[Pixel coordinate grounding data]
· · · ·
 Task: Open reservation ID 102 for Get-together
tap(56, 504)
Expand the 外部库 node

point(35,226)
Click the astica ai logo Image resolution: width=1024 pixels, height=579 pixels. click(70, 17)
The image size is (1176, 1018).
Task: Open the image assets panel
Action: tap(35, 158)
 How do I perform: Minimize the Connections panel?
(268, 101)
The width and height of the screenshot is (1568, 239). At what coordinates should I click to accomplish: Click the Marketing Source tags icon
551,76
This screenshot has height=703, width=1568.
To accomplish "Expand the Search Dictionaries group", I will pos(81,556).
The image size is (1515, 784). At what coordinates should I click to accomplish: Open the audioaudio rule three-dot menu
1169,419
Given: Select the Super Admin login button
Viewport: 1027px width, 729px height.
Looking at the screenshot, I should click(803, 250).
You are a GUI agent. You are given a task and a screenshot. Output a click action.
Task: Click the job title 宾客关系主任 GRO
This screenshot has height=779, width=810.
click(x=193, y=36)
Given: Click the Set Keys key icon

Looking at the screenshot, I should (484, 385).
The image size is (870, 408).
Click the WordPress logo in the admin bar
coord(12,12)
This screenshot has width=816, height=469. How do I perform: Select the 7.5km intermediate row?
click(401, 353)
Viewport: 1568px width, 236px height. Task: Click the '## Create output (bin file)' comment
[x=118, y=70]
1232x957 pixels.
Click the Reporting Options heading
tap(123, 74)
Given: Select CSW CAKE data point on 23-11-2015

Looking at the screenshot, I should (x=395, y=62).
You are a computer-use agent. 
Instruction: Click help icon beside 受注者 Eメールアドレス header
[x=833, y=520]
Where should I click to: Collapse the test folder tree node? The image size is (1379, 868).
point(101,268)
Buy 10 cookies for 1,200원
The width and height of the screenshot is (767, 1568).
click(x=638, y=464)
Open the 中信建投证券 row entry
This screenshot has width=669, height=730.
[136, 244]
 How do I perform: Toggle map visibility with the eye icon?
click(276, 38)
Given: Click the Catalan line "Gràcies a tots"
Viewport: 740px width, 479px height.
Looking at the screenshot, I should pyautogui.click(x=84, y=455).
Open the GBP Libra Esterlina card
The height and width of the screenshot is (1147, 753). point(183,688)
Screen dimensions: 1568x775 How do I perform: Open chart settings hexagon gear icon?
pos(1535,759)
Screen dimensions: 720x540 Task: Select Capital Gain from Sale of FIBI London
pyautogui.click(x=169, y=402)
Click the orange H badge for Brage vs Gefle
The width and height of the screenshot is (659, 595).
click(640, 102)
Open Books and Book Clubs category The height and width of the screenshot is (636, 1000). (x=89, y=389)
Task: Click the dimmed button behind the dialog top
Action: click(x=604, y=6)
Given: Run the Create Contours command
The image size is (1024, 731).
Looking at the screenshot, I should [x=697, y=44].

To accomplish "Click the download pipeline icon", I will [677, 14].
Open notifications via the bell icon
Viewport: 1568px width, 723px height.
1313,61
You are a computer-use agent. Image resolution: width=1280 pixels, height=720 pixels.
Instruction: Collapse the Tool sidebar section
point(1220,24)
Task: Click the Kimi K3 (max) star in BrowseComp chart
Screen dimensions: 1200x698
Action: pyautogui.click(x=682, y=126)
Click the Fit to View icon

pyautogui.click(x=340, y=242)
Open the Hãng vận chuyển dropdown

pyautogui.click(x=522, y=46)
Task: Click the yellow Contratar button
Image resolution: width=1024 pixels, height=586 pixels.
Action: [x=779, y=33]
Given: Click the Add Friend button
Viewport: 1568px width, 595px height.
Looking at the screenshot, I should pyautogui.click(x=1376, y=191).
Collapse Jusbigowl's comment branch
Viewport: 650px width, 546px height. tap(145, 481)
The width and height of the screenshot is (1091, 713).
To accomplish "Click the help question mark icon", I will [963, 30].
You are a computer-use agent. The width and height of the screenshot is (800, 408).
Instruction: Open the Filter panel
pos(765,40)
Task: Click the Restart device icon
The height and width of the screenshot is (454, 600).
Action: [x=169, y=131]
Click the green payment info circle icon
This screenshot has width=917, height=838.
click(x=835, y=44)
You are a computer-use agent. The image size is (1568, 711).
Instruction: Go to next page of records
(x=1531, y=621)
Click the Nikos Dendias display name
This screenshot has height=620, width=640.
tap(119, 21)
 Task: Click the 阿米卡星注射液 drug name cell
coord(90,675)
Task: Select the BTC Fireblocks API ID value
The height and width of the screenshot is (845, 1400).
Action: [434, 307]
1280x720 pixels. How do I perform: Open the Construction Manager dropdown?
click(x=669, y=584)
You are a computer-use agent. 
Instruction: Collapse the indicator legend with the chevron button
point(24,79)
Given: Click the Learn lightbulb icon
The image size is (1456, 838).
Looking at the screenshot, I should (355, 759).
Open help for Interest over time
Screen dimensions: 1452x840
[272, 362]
· · · ·
WORK INSTRUCTIONS: Start at the first line of the entries and stop at the line with "Given: Select the Super Admin login button". Retype each of those lines exactly, both ends included.

TASK RESULT:
 Task: Open reservation ID 102 for Get-together
tap(56, 504)
Expand the 外部库 node

point(35,226)
Click the astica ai logo Image resolution: width=1024 pixels, height=579 pixels. click(70, 17)
The image size is (1176, 1018).
Task: Open the image assets panel
Action: tap(35, 158)
 How do I perform: Minimize the Connections panel?
(268, 101)
The width and height of the screenshot is (1568, 239). At what coordinates should I click to accomplish: Click the Marketing Source tags icon
551,76
This screenshot has height=703, width=1568.
To accomplish "Expand the Search Dictionaries group", I will pos(81,556).
The image size is (1515, 784). At what coordinates should I click to accomplish: Open the audioaudio rule three-dot menu
1169,419
Given: Select the Super Admin login button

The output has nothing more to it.